Copy out the entries below word for word, omitting the pictures.

**Records for this task:**
-- start --

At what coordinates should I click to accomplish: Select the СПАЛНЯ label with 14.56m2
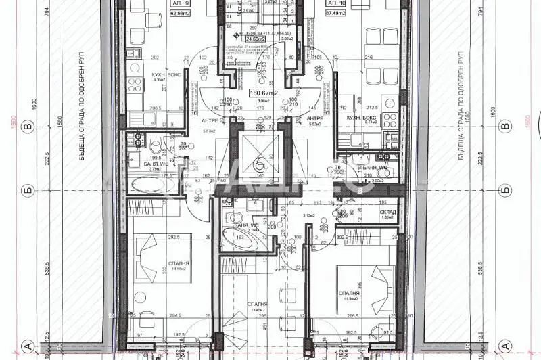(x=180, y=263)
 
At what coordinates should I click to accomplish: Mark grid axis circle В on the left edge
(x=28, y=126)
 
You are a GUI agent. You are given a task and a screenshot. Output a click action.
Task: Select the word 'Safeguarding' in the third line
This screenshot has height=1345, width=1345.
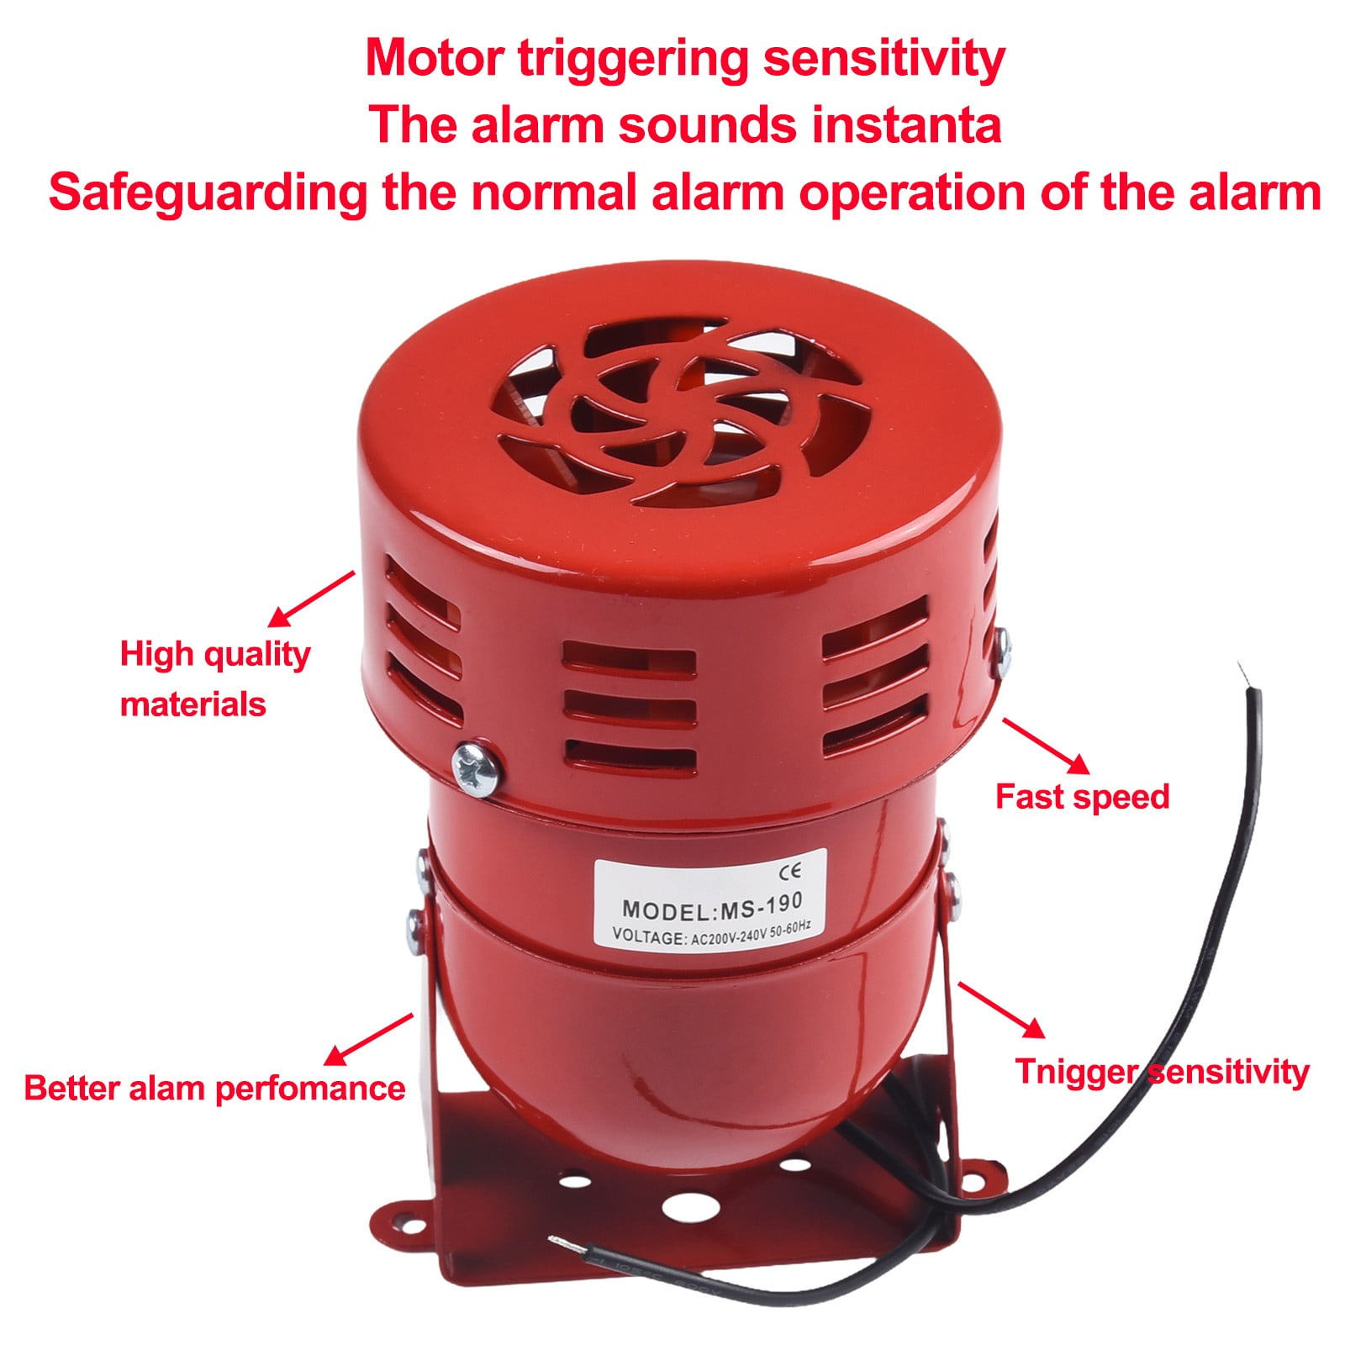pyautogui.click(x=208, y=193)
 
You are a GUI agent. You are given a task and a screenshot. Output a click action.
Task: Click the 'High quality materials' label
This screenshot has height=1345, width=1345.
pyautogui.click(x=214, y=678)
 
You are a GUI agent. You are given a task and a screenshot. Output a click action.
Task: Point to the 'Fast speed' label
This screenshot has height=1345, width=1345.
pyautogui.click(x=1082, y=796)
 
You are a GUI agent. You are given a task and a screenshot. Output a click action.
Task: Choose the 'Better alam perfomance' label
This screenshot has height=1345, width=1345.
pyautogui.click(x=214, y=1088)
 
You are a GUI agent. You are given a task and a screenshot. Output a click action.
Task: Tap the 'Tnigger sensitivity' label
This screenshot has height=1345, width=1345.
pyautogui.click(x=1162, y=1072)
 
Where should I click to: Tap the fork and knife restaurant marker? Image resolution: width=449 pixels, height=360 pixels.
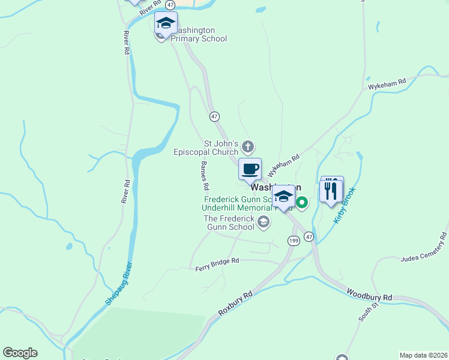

-- end --

**Full answer:**
At what coordinates should I click to accomplish: Select the СПАЛНЯ label with 14.56m2
(x=180, y=263)
 
At what coordinates should I click to accomplish: Mark grid axis circle В on the left edge
(x=28, y=126)
 
You are a GUI agent. You are given a task and a screenshot. Output a click action.
Task: Select the word 'Safeguarding' in the third line
This screenshot has height=1345, width=1345.
pyautogui.click(x=208, y=193)
 
You are a GUI agent. You are given a task and a screenshot. Output a click action.
Task: Click the 'High quality materials' label
This screenshot has height=1345, width=1345.
pyautogui.click(x=214, y=678)
 
You are a GUI agent. You are given a task and a screenshot. Output a click action.
Task: Point to the 'Fast speed' label
This screenshot has height=1345, width=1345.
pyautogui.click(x=1082, y=796)
 
You are a GUI agent. You are given a task and a screenshot. Output a click action.
Task: Choose the 'Better alam perfomance' label
This screenshot has height=1345, width=1345.
pyautogui.click(x=214, y=1088)
 
You are a GUI agent. You are given a task and a screenshot. Output a click action.
Task: Tap the 'Tnigger sensitivity' label
This screenshot has height=1345, width=1345.
pyautogui.click(x=1162, y=1072)
 
Where should I click to: Tap the fork and knife restaurant marker? Image resolution: width=449 pixels, height=360 pixels.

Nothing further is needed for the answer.